Thiết kế website giá rẻ

Question

I am working through this example of aggregation functions for PySpark Window.

Here is the dataframe:

from pyspark.sql import SparkSession
spark = SparkSession.builder.appName('SparkByExamples.com').getOrCreate()
simpleData = (("James", "Sales", 3000), 
    ("Michael", "Sales", 4600),  
    ("Robert", "Sales", 4100),   
    ("Maria", "Finance", 3000),  
    ("James", "Sales", 3000),    
    ("Scott", "Finance", 3300),  
    ("Jen", "Finance", 3900),    
    ("Jeff", "Marketing", 3000), 
    ("Kumar", "Marketing", 2000),
    ("Saif", "Sales", 4100) 
  )
columns= ["employee_name", "department", "salary"]
df = spark.createDataFrame(data = simpleData, schema = columns)
+-------------+----------+------+
|employee_name|department|salary|
+-------------+----------+------+
|James        |Sales     |3000  |
|Michael      |Sales     |4600  |
|Robert       |Sales     |4100  |
|Maria        |Finance   |3000  |
|James        |Sales     |3000  |
|Scott        |Finance   |3300  |
|Jen          |Finance   |3900  |
|Jeff         |Marketing |3000  |
|Kumar        |Marketing |2000  |
|Saif         |Sales     |4100  |
+-------------+----------+------+

One of the WindowSpec’s in the tutorial partitions the rows by “department” and sorts by “salary” within each department:

from pyspark.sql.window import Window
windowSpec  = Window.partitionBy("department").orderBy("salary")

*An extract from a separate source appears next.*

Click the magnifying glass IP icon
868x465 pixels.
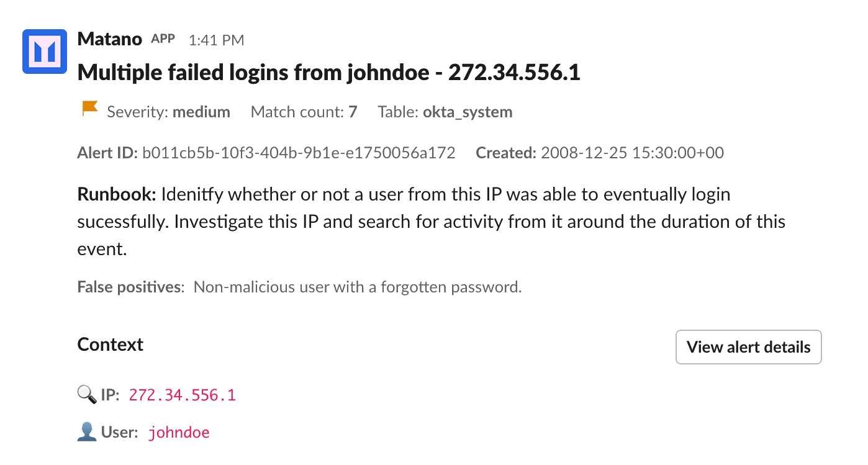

To familiarize myself with Window operations, I tried to add a column “MaxRowNum” containing the maximum row number within each partition. To facilitate this, an intermediate column “RowNum” contains the row number within each partition:

from pyspark.sql.functions import row_number
df 
.withColumn('RowNum',row_number().over(windowSpec)) 
.withColumn('MaxRowNum',max(col('RowNum')).over(windowSpec)) 
.show()
+-------------+----------+------+------+---------+
|employee_name|department|salary|RowNum|MaxRowNum|
+-------------+----------+------+------+---------+
|        Maria|   Finance|  3000|     1|        1|
|        Scott|   Finance|  3300|     2|        2|
|          Jen|   Finance|  3900|     3|        3|
|        Kumar| Marketing|  2000|     1|        1|
|         Jeff| Marketing|  3000|     2|        2|
|        James|     Sales|  3000|     1|        2|
|        James|     Sales|  3000|     2|        2|
|       Robert|     Sales|  4100|     3|        4|
|         Saif|     Sales|  4100|     4|        4|
|      Michael|     Sales|  4600|     5|        5|
+-------------+----------+------+------+---------+

As shown above, the “RowNum” values are correct, but “MaxRowNum” don’t contain the maximum row number within each partition. They merely contain the row number, except for tied rows, where they contain the larger of the two row numbers.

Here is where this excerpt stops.